Police set up a perimeter around a tall building, as a young woman stands on the edge of the roof singing softly to herself. A man goes to the roof and gets a briefing on the situation — this is our hero (and the same man who will soon attempt suicide) GO YI-SEOK (Chun Jung-myung).
Yi-seok borrows a cup of coffee from one of the officers and approaches the young woman, ignoring her pleas to go away, and steps up onto the ledge with her. He accidentally-on-purpose stumbles and she grabs his hand to steady him (and we see recent cutting wounds on her wrists), so he sits and compliments the view from here.
He makes small talk about how tired she must be standing here, and chides her on her self-harm, still ignoring her as she begs him to leave. He wishes out loud that he could think of reasons for her to live, but admits he can’t think of any big reason, just little things like the pleasure of a hot cup of coffee.
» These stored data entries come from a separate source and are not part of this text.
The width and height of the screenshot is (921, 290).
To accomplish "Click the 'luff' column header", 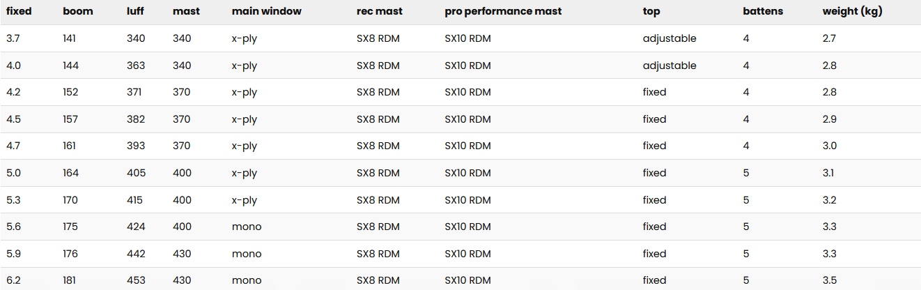I will [x=135, y=12].
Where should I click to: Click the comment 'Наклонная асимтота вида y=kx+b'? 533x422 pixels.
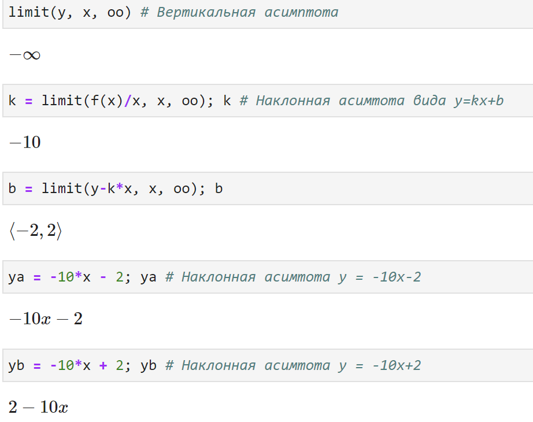[x=371, y=101]
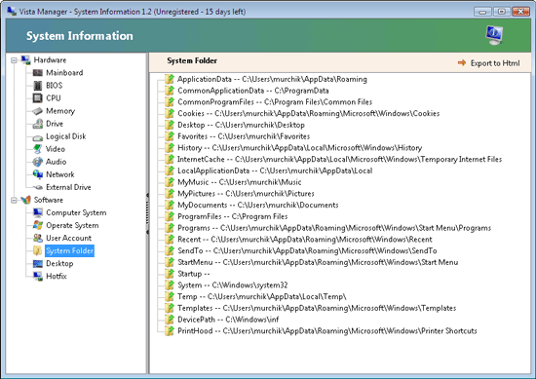Screen dimensions: 536x379
Task: Open the User Account icon entry
Action: (x=38, y=238)
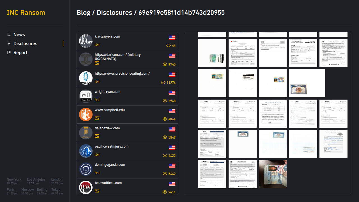Select Disclosures in the sidebar
Viewport: 359px width, 202px height.
(25, 43)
The woman wails at him for trying to save her, but Yi-seok says he wants to grab her hand like she grabbed his when he nearly fell. He asks why she’s here and the woman cries and says something happened when she was drinking with her boss, but that nobody believes her, and they even blamed her for being too flirtatious.
Yi-seok turns serious and tells her that it’s not her fault, and pulls her in for a hug. He motions to the police to come closer, and carries the woman to them amid a smattering of applause.
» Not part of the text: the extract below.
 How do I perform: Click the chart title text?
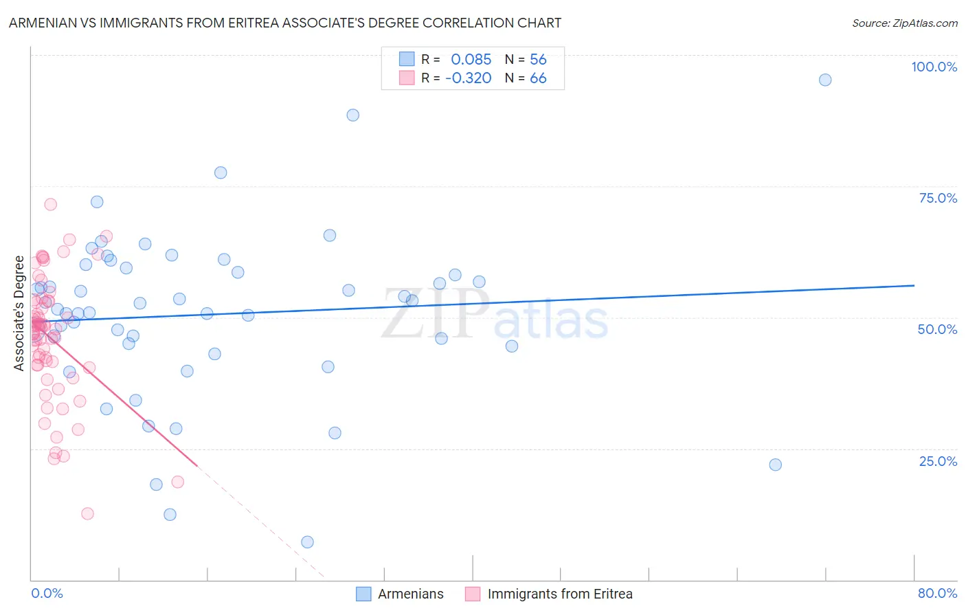[285, 23]
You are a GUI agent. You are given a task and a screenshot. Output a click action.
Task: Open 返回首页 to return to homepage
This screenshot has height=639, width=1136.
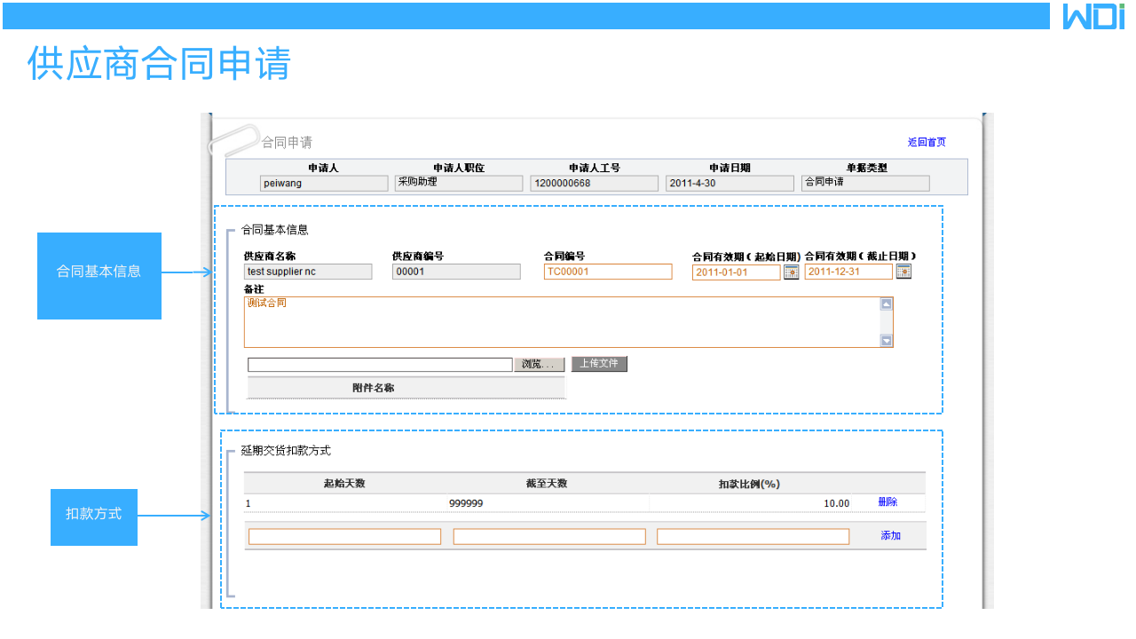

Elsewhere in a large home, a head housekeeper prepares three women for a job audition, informing them that this is the household of Go Sang-gyu, the owner of the oldest bicycle-manufacturing company in Korea. In the background are family photos on a wall, including one of Yi-seok, so this must be his family home.
The housekeeper focuses on one elderly woman who seems to have a good reputation among housekeepers, though we know it’s really our heroine CHA HONG-DO (Choi Kang-hee) in disguise. The three ladies are instructed to make a dish, are told that the one the chairman likes best will be chosen for the job, and they get to work. The other two ladies are speedy, but Hong-do confidently takes her time.
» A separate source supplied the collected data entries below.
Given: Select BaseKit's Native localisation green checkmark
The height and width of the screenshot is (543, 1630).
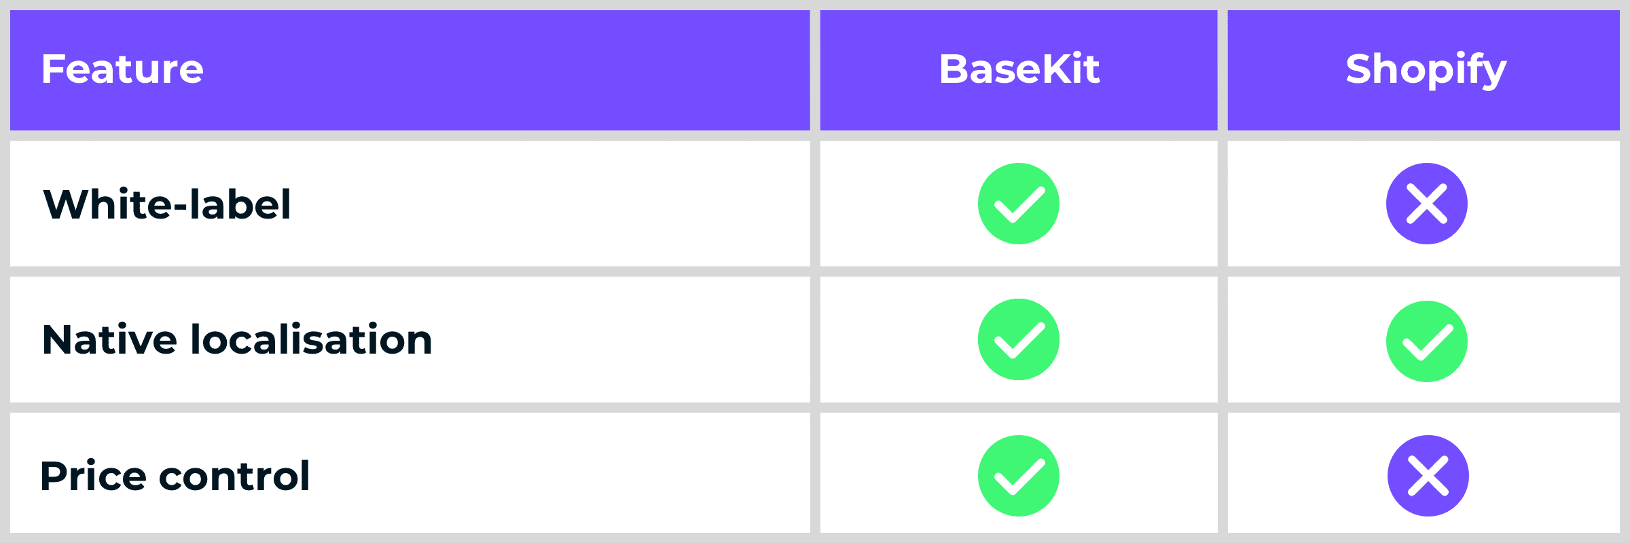Looking at the screenshot, I should click(x=1018, y=339).
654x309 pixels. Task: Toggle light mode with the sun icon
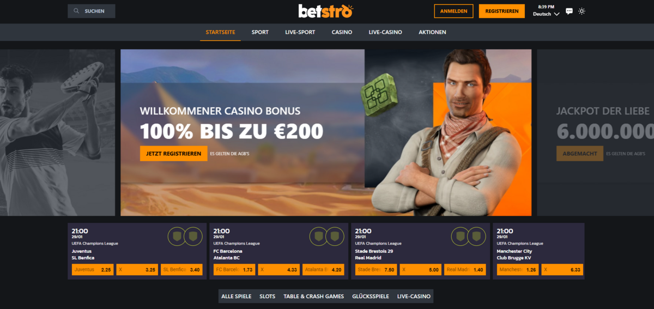click(582, 11)
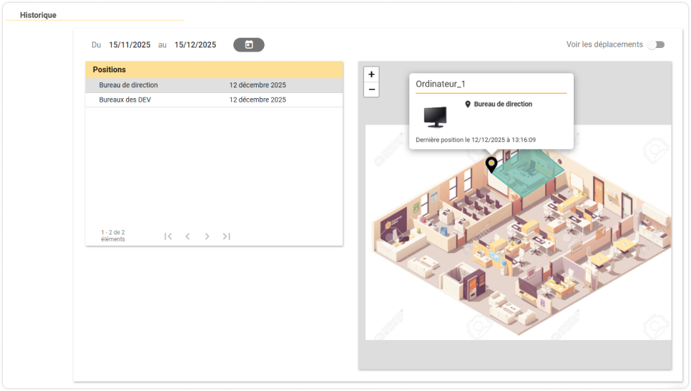Click location marker beside Bureau de direction
The width and height of the screenshot is (691, 391).
point(468,104)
In another room in the house, the chairman dictates his memoirs to a young man at a typewriter (yes, an actual typewriter!). The young man shows him what he’s written, telling him that he’s typed Xs in place of words he doesn’t know and HAHA, the page has Xs for nearly every other word.
Back downstairs the butler tastes each of the cooks’ dishes, his eyes widening at Hong-do’s dish. He declares them all delicious but the housekeeper shoos him away, griping that he’ll eat anything. She nitpicks two of the ladies’ cooking and they flounce out huffing that they didn’t want the job anyway, and the housekeeper tastes and praises Hong-do’s dish.
But she declines to hire Hong-do on the grounds that she doesn’t want someone older than herself working under her. Butler Ahn sticks up for Hong-do and her cooking, but they’re interrupted by the chairman chasing his assistant down the stairs, and the two argue while the others watch.
Facing losing his job, the assistant argues that nobody would understand the old-fashioned words the chairman uses, but Hong-do pipes up since she does understand. The chairman hires her as his new assistant on the spot.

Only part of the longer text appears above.